Adverse environmental exposures in early life increase the risk of chronic disease but do not attract the attention nor receive the public health priority warranted. A safe and healthy environment is essential for children's health and development, yet absent in many countries. A framework that aids in understanding the link between environmental exposures and adverse health outcomes are environmental health indicators—numerical estimates of hazards and outcomes that can be applied at a population level. The World Health Organization (WHO) has developed a set of children's environmental health indicators (CEHI) for physical injuries, insect-borne disease, diarrheal diseases, perinatal diseases, and respiratory diseases; however, uptake of steps necessary to apply these indicators across the WHO regions has been incomplete.
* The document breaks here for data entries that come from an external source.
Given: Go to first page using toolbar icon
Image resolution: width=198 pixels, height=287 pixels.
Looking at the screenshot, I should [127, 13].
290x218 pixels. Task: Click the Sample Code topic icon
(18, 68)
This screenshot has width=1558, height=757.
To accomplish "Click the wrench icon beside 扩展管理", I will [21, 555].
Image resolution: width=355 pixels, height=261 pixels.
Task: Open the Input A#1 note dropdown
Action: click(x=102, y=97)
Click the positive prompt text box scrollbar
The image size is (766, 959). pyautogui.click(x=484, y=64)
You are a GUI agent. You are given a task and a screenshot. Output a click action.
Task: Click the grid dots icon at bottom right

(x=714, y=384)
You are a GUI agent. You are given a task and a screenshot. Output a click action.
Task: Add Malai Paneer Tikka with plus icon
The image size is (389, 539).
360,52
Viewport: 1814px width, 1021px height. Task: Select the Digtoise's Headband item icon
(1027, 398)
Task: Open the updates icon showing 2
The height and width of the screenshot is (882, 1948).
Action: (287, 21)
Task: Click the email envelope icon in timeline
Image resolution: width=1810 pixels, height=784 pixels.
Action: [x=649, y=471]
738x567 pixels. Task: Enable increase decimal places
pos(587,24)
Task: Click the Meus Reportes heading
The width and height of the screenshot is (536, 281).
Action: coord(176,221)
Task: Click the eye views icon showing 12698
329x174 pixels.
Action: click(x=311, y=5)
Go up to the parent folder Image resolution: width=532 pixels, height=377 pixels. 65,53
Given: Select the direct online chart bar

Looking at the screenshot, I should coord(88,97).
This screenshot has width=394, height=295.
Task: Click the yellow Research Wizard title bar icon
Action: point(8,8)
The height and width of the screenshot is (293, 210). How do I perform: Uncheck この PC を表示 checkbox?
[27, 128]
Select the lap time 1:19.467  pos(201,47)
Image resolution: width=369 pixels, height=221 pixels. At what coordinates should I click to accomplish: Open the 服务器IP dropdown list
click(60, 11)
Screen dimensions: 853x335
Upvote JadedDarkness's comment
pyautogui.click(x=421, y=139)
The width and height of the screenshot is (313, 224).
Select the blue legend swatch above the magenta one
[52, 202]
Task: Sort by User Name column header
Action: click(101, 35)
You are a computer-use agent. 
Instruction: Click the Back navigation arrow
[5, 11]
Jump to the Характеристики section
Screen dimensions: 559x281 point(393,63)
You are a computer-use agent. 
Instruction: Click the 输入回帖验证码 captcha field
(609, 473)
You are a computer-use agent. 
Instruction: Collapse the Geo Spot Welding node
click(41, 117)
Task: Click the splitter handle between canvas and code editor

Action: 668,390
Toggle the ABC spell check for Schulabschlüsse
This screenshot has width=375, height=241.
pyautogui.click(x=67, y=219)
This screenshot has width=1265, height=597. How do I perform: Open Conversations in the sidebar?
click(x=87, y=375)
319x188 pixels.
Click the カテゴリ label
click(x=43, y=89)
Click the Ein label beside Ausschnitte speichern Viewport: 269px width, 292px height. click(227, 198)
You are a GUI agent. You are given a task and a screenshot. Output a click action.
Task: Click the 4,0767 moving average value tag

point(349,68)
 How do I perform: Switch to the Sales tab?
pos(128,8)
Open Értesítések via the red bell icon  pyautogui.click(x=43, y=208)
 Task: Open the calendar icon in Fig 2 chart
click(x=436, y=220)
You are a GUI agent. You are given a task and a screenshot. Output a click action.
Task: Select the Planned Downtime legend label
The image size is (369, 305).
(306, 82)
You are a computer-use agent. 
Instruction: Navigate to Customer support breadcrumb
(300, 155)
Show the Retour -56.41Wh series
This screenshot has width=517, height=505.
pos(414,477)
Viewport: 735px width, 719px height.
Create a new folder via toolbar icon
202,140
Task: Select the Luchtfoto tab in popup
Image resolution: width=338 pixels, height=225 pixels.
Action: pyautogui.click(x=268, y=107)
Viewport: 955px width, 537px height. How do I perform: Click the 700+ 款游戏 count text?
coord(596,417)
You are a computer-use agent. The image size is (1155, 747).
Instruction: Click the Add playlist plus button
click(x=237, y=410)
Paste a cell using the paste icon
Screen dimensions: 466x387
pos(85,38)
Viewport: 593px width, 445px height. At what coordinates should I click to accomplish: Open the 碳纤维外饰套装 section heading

A first indication of such uptake is the management of data required to measure CEHI.

Objectives

The present study was undertaken to determine whether Australia has accurate up-to-date, publicly available, and readily accessible data on each CEHI for indigenous and nonindigenous Australian children.

Findings

Data were not readily accessible for many of the exposure indicators, and much of the available data were not child specific or were only available for Australia’s indigenous population. Readily accessible data were available for all but one of the outcome indicators and generally for both indigenous and nonindigenous children. Although Australia regularly collects data on key national indicators of child health, development, and well-being in several domains mostly thought to be of more relevance to Australians and Australian policy makers, these differ substantially from the WHO CEHI.

Conclusions

The present study suggests that the majority of these WHO exposure and outcome indicators are relevant and important for monitoring Australian children’s environmental health and establishing public health interventions at a local and national level and collection of appropriate data would inform public health policy in Australia.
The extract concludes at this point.